Jean and Tom have the right of it. Or at least have it half right. The other reason he calls them "undergraduate atheists" is actually literal, but since you are both getting the book I'll leave it at that.

Looking forward to your future posts on this subject.

Faust said...

One warning about this book: he has this odd habit of laying out an assertion and then not answering it until several chapters later, or else he answers it in bits and pieces over several chapters. You pretty much have to read the whole thing and decide if you think he's argued his point sufficiently.

And he does warn at the beginning that in somse sense his book is a bit of a jeremaid.

Anyway, till then.

Jean Kazez said...

Tom, Funny...yesterday I was on the verge of emailing you and asking if I should read this book. Plus, I was going to ask if you remember Johnston visiting UA. But then I figured..."Just do it"...and ordered the book.

I rather like the believing that/believing in point. Speaking of the bible, there's lots of discussion of the bible in Johnston. Should be interesting.

Jean Kazez said...

By the way (for anyone wondering) "mean Jean" is a nickname I somehow picked up in grad. school. It has nothing to do with my character. It just rhymes, THAT'S ALL. It was like how in high school people would say "Hi Jean, how's your hygiene?" When your name is "Jean" there are certain things you just have to put up with. Now that we've got that cleared up...

Faust said...

Well if there is one thing I haven't thought it's that you're mean. You seem a model of civility.

s. wallerstein said...

Maybe the "mean" has something to do with the Aristotelian mean. Jean is definitively not the fanatical or extremist type.

Faust said...

Golden Mean Jean?

:)

Tom said...

Uh, sorry about the "Mean Jean" thing. It just kinda came out and for a minute there I was back in the basement of the Social Sciences building on the Arizona campus. But I agree with Jean and Faust--if Jean has a mean bone in her body, I've never seen it.

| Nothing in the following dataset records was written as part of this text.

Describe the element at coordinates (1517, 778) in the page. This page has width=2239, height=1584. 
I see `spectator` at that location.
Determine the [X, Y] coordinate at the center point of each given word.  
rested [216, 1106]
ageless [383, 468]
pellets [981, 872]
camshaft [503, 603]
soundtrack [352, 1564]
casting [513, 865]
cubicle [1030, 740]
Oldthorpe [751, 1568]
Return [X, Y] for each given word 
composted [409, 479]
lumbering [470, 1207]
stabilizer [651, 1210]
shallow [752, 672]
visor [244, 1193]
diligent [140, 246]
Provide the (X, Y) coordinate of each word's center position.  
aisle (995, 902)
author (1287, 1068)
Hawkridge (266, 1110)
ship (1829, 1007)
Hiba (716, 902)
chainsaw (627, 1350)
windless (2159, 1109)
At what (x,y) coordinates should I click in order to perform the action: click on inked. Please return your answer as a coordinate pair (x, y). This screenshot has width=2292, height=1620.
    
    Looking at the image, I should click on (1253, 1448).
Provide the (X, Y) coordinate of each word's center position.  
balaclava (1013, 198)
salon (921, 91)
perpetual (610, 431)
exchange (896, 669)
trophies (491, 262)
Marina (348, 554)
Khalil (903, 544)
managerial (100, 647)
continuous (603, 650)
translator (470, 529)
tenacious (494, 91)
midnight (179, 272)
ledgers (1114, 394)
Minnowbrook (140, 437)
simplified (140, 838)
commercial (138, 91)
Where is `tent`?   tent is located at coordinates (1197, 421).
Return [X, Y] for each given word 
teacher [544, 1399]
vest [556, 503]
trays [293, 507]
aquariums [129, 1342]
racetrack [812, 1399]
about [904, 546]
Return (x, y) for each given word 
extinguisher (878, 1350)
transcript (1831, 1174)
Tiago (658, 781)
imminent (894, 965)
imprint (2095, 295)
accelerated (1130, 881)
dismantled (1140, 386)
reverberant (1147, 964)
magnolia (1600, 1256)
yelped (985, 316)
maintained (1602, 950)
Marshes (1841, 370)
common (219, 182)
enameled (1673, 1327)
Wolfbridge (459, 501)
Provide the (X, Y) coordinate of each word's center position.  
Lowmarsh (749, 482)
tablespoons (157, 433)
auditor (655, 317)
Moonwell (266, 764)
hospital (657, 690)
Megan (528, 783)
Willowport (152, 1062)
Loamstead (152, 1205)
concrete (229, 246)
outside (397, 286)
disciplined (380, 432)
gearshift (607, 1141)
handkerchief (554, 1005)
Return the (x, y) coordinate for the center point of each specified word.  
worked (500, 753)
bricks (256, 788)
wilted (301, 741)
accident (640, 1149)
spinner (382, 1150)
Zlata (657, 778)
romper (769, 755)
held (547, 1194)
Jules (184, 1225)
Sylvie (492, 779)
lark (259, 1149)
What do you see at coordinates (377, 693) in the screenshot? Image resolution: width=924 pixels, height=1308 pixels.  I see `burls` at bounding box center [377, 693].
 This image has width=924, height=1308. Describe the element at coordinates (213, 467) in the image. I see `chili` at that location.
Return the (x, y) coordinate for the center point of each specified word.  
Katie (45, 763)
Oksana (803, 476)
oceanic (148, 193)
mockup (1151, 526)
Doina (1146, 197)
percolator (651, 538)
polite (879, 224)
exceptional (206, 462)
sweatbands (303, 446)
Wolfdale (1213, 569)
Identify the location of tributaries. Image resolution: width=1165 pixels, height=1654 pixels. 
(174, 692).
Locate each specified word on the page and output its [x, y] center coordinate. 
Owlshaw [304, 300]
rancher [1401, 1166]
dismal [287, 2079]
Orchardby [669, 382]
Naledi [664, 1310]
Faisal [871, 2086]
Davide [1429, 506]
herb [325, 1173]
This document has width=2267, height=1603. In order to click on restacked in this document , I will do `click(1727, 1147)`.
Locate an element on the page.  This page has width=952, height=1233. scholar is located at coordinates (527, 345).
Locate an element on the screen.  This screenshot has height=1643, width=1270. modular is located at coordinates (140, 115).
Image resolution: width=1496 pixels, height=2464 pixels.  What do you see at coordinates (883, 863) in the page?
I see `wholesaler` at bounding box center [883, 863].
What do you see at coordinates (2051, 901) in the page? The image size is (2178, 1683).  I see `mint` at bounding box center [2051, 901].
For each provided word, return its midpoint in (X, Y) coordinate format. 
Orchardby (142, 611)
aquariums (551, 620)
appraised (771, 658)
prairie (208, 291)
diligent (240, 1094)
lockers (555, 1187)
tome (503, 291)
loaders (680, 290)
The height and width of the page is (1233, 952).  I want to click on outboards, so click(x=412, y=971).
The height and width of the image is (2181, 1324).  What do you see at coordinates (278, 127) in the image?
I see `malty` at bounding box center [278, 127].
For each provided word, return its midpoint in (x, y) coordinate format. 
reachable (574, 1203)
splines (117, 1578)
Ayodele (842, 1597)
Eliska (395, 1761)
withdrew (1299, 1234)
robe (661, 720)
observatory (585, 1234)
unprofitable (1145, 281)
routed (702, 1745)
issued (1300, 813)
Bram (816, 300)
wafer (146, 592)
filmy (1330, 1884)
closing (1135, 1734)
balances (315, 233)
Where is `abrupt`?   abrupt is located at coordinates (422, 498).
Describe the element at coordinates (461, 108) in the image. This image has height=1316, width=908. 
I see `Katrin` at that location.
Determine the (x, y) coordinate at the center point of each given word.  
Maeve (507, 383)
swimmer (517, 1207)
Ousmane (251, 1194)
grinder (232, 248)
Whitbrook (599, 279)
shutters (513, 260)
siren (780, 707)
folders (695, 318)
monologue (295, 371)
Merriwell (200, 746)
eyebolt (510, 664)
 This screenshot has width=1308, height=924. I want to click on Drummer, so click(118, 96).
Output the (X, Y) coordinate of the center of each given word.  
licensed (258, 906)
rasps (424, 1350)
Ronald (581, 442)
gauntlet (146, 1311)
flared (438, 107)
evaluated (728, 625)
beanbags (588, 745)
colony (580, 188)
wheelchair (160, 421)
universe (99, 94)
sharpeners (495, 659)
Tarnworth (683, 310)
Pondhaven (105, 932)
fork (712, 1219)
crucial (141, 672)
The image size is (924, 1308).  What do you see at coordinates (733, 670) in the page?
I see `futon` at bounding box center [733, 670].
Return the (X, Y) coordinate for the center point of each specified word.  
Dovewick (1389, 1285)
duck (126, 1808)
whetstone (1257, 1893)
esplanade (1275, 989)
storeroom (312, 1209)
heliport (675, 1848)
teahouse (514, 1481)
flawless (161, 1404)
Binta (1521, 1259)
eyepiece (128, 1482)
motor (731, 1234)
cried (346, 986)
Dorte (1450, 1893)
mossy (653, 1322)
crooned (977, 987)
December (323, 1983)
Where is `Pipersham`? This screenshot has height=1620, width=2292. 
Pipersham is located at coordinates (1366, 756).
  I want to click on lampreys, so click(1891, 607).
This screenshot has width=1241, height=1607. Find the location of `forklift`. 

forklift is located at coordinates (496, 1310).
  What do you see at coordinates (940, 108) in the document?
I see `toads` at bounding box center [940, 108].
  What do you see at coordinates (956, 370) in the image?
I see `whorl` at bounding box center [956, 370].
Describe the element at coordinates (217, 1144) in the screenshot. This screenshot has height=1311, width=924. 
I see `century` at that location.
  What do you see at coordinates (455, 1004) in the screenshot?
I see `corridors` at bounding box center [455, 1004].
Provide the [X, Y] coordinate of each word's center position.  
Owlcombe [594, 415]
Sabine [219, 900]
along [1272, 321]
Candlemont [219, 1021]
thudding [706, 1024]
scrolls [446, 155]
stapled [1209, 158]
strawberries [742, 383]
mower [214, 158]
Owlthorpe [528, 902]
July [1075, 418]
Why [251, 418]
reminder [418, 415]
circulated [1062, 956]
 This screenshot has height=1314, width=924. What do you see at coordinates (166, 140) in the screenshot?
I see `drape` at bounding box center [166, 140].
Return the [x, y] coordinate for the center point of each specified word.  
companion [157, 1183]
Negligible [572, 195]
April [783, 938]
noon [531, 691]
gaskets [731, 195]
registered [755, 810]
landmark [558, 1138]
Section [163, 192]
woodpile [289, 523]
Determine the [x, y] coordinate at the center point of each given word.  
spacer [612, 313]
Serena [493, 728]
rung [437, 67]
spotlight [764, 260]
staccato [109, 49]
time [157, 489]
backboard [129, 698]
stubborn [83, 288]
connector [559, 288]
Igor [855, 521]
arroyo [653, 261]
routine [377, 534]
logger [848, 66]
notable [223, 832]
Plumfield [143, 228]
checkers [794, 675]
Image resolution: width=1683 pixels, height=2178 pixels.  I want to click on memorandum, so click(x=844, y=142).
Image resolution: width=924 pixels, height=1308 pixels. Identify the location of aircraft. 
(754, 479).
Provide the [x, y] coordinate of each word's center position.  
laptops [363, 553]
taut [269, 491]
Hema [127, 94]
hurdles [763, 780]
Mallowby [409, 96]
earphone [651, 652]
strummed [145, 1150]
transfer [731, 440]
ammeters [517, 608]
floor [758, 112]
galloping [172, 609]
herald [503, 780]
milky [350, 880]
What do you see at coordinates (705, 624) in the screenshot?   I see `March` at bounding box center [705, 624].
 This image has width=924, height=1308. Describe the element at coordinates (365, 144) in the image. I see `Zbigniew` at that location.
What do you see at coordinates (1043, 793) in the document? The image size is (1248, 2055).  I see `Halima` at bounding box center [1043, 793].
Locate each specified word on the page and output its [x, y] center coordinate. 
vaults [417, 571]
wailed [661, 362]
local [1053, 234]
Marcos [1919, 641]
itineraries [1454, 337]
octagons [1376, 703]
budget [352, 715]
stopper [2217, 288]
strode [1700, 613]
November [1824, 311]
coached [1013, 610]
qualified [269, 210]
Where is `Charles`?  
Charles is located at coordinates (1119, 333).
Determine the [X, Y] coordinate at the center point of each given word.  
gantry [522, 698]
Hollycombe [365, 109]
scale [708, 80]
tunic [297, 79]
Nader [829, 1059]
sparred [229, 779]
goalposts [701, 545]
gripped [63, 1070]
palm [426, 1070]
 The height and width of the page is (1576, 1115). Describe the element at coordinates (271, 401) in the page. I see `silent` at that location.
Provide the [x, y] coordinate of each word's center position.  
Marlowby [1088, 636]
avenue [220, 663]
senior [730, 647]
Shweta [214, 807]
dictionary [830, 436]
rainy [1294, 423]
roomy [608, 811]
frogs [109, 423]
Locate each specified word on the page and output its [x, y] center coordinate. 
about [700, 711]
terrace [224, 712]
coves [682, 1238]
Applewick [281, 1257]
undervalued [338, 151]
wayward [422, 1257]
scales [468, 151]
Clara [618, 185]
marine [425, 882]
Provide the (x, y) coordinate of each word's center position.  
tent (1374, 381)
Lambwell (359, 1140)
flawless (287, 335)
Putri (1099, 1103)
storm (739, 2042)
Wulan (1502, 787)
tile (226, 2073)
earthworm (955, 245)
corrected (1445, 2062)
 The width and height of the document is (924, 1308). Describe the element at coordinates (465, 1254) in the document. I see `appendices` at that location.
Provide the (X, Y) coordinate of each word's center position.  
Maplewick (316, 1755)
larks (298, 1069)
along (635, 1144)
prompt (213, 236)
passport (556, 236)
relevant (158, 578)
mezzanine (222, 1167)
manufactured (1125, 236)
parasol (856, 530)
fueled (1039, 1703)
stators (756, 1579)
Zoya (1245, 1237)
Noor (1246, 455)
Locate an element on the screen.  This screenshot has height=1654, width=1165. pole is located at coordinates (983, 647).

One other thing: I really didn't mean to be talking about the "exit"-ing of God last night. Although maybe I could start a new movement in liberal theology via my sleepy typos! God's not dead, He just slipped out for a bit. I'm sure He'll return eventually.

Jean Kazez said...

I think I was actually a tad more intense back in those days, so "Mean Jean" brings me back to a previous persona. Blush. It comes from having to do combat with super smart analytic philosophy types like Tom. :) In that setting, either you're intense, or you're turned into mince meat.

I'm a little worried about liberal theology... but let's save that for later. I have the feeling MJ's book's going to be liberal theology cubed.